Bridgeport mode effectively provides a promiscuous mode. But note that in addition to enabling the primary bridgeport mode, the respective interface has to have the promiscuous mode set, still!
All in all, here is how usage of this feature typically looks like:

  $ echo primary >/sys/devices/qeth/0.0.bd00/bridge_role

  # verify that we got primary bridgeport, not secondary, and are active:

  $ cat /sys/devices/qeth/0.0.bd00/bridge_state 
  active
  $ cat /sys/devices/qeth/0.0.bd00/bridge_role

  primary

  # enable promiscuous mode on the interface
  $ ip link set <interface> promisc on

The downside of this approach is that only a single operating system per device can enable the primary bridgeport mode, which scales only that far. Therefore, something better, with more functionality was introduced to the platform.


VNIC Characteristics

Introduced with IBM z14/LinuxONE II for HiperSockets, and IBM z15/LinuxONE III for OSA, the VNIC characteristics feature provides promiscuous mode for multiple operating systems attached to the same device, and provides additional functionality which can be very handy especially with KVM.
The VNIC characteristics can be controlled through a number of attributes located in an extra subdirectory called vnicc in the device's sysfs directory.

Let us focus on two main functionalities.

Promiscuous Mode

Technically, VNIC does not provide a traditional promiscuous mode (just like bridgeport mode did not in the literal sense), but rather emulates a self-learning switch. However, for users looking for a promiscuous mode that is usable in conjunction with a Linux bridge or an Open vSwitch, the end-result is the same.

To activate, set the attributes as follows:

  echo 1>/sys/devices/qeth/0.0.bd00/vnicc/flooding
  echo 1>/sys/devices/qeth/0.0.bd00/vnicc/mcast_flooding
  echo 1>/sys/devices/qeth/0.0.bd00/vnicc/learning

Again, in addition to enabling the promiscuous mode on the device, the respective interface has to have the promiscuous mode set, still:

  ip link set <interface> promisc on


KVM Live Guest Migration

Providing connectivity to virtual servers running in KVM, administrators have two choices to provide connectivity:

  • Via Open vSwitch: Requires a promiscuous mode, see above.

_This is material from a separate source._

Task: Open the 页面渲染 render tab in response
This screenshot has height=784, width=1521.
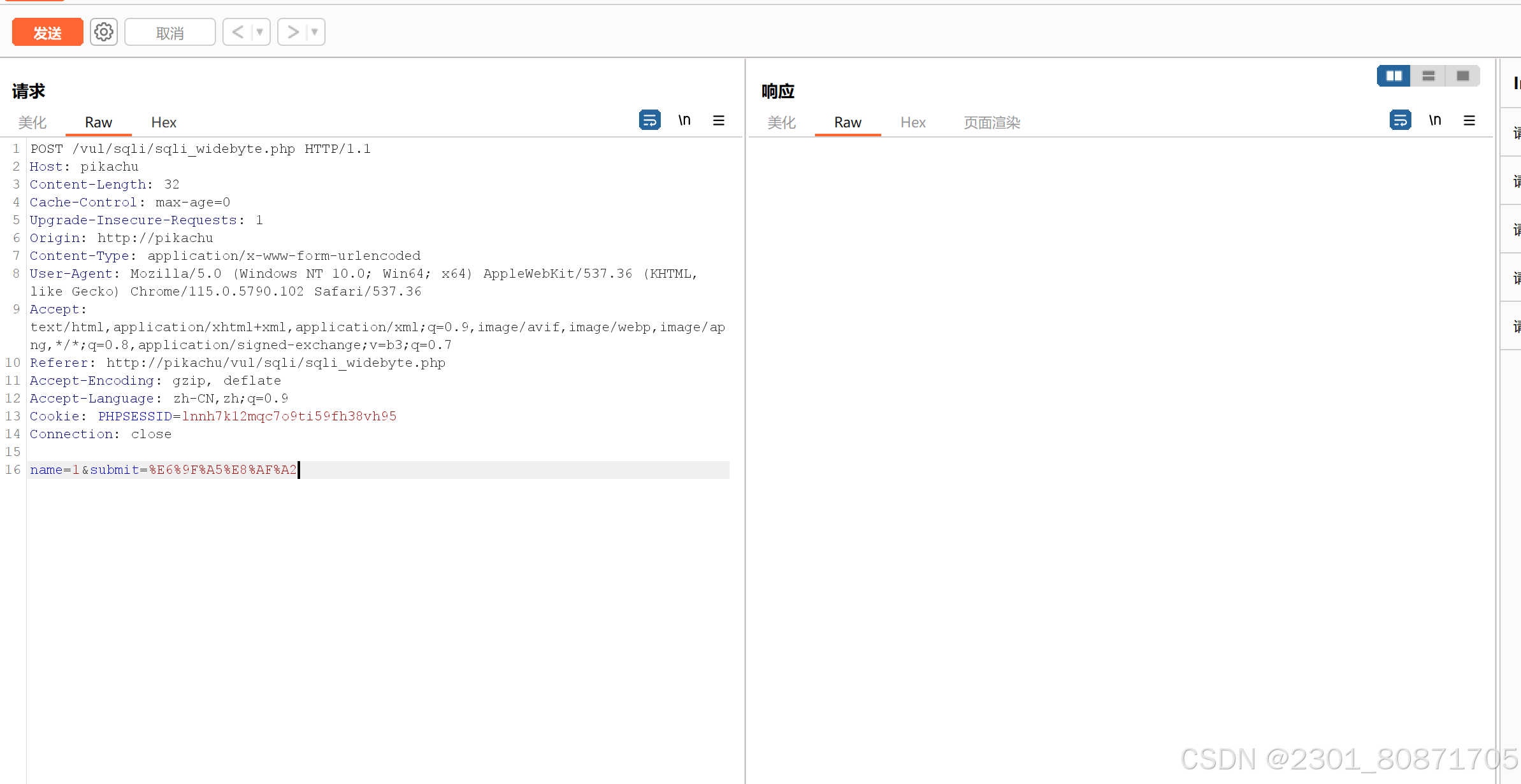Action: [991, 122]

Virtual servers migrated between the two Open vSwitches will have uninterrupted connectivity thanks to the devices being configure in promiscuous mode, provided that the networking architecture is set up accordingly. The two Open vSwitches may or may not share the same networking device.
  • Via MAC Address Takeover: This is only required in case both, the source and the target KVM host share the same device and use MacVTap to connect to it. While the traffic will still run through the same device, some handshaking has to take place to make sure that the MAC address is configured correctly, and traffic forwared to the target KVM host once migration has completed. This has to be authorized - otherwise, an attacker could divert traffic elsewhere.

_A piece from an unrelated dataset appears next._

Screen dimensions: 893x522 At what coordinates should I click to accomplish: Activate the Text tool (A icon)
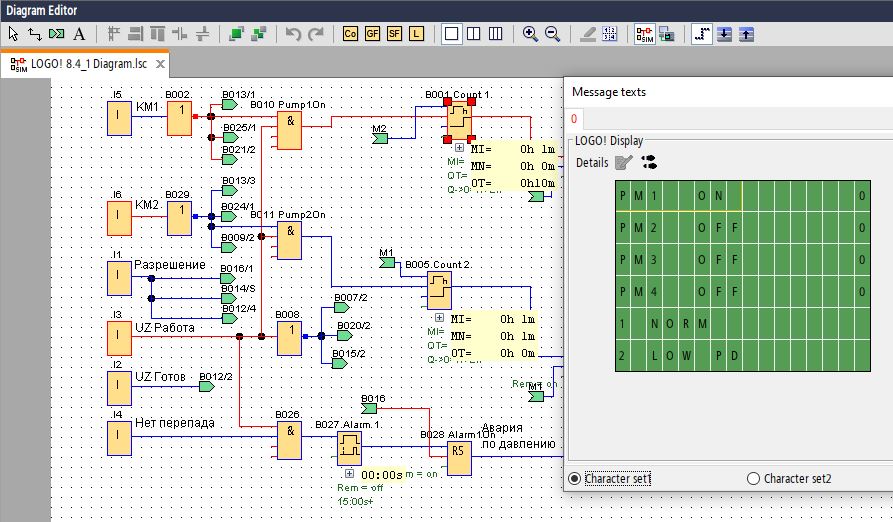[x=79, y=34]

Luckily, VNIC characteristics offers functionality for MAC address takeover, too. To enable, set the VNIC characteristics as follows:

On the source KVM host:

  echo 1>/sys/devices/qeth/0.0.bd00/vnicc/takeover_learning

On the target KVM host:

  echo 1>/sys/devices/qeth/0.0.bd00/vnicc/takeover_setvmac


Final Words

Note that bridgeport mode and VNIC characteristics are mutually exclusive! Meaning as soon as e.g. a single VNIC characteristics-related attribute is activated, bridgeport-related functionality is not available anymore until that VNIC-characteristic is disabled again.

Furthermore, check your Linux distribution's tools on how to persist the changes outlined above. On many distros, chzdev (comes with the s390-tools package) does the job, but not (yet) on all.

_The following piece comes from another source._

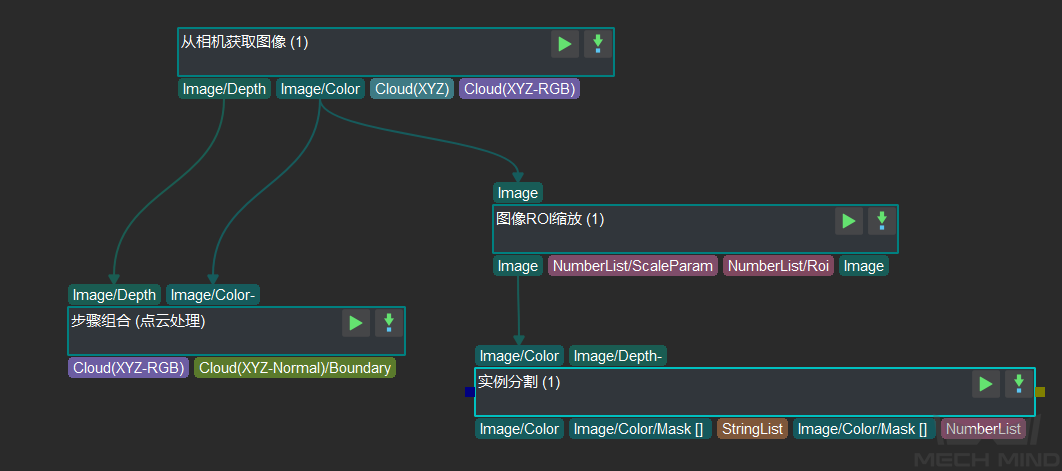Viewport: 1062px width, 471px height.
Task: Select the Cloud(XYZ-Normal)/Boundary output port
Action: (295, 368)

This article only provides a brief overview. Both, promiscuous mode and the VNIC characteristics have a lot more to it than what was covered in this brief overview, which merely aims to provide just enough information to get readers started with the most common usecases. For a deeper understanding, check the respective sections in the Device Drivers, Features, and Commands book.